And it did, for a whopping two nights in Pittsburgh. I’d shown Brandon the movie back when I first saw it, as I always did when I watched something I really liked when I was still living at home–I mean, I still do it now, but when you live with someone, it’s way easier to sit them down and make them watch a movie with you–so he said he’d go with me. We ditched our significant others for the evening and just went out on our own. I think Paul would probably like it, but I’d rather show him (and Kelly) the movie first before spending money on tickets to a show he may end up not liking after all.

And then when I went to order tickets, I got lucky–there were seats available in the second row. Normally, those are pretty expensive, but I guess since Hedwig doesn’t have the same draw as, like, the Hamilton tour will, they were cheaper. I saw it as an opportunity. Not only are those rare, but I was totally comfortable paying that price to get them and until we’re all totally rich later in life, this is one of the few chances we’re gonna get to do that. So I went for it.

So we get to the theater, and I’m pumped for these second-row seats. And then the usher takes us to…not the second row. It was a second row–the second row of the house seats–but the ones I thought I’d paid for were even closer, up in the director’s circle. At first, I thought that in my excitement ordering, I’d looked at something wrong and not ordered what I thought I was ordering, but then I looked at the tickets. Nope, they were for something like row BB, and we’d been taken to just regular B. So I asked another usher on my way back from a bathroom trip and sure enough, she took me to where I was sure I belonged, and I waved Brandon up to follow. For some reason, the ushers were off their game that night, because a girl nearby had the opposite problem where an usher took her to a seat that was better than what she’d paid for, which caused some confusion when the people who had paid for those seats showed up. It was strange. I’ve never had that happen before, let alone seen it happen to someone else the same night.

**Problems:**
1: In the Hedwig account, why did the writer choose not to take Paul to the show?
2: List every person the Hedwig account names.
The material has no connection to the Hedwig account.

**Collected material:**
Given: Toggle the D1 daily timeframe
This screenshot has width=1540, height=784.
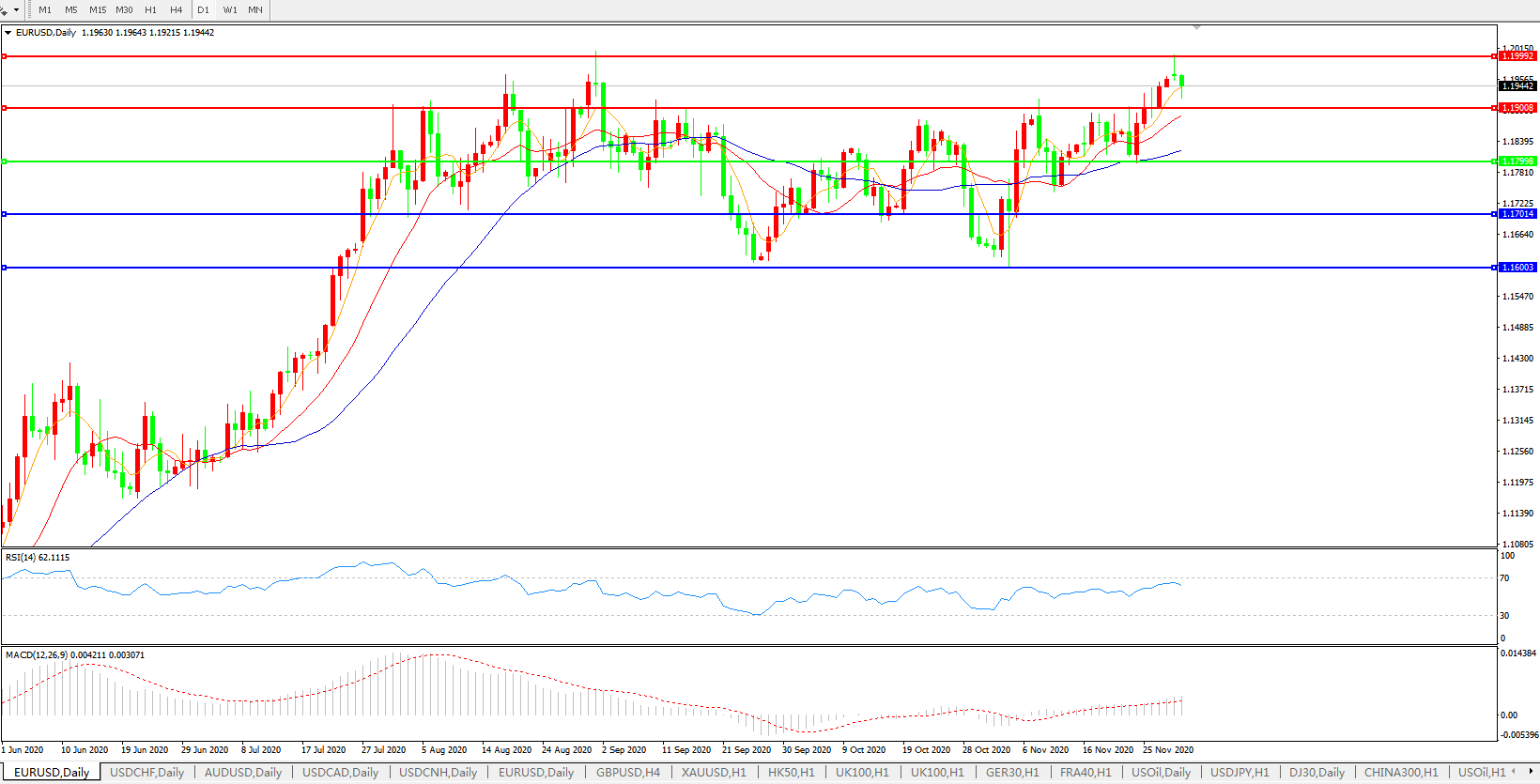Looking at the screenshot, I should click(x=204, y=9).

**Task-by-task solutions:**
1: The writer wanted to show Paul (and Kelly) the movie first. That way no money would be spent on tickets to a show he might not end up liking.

2: Brandon, Paul, Kelly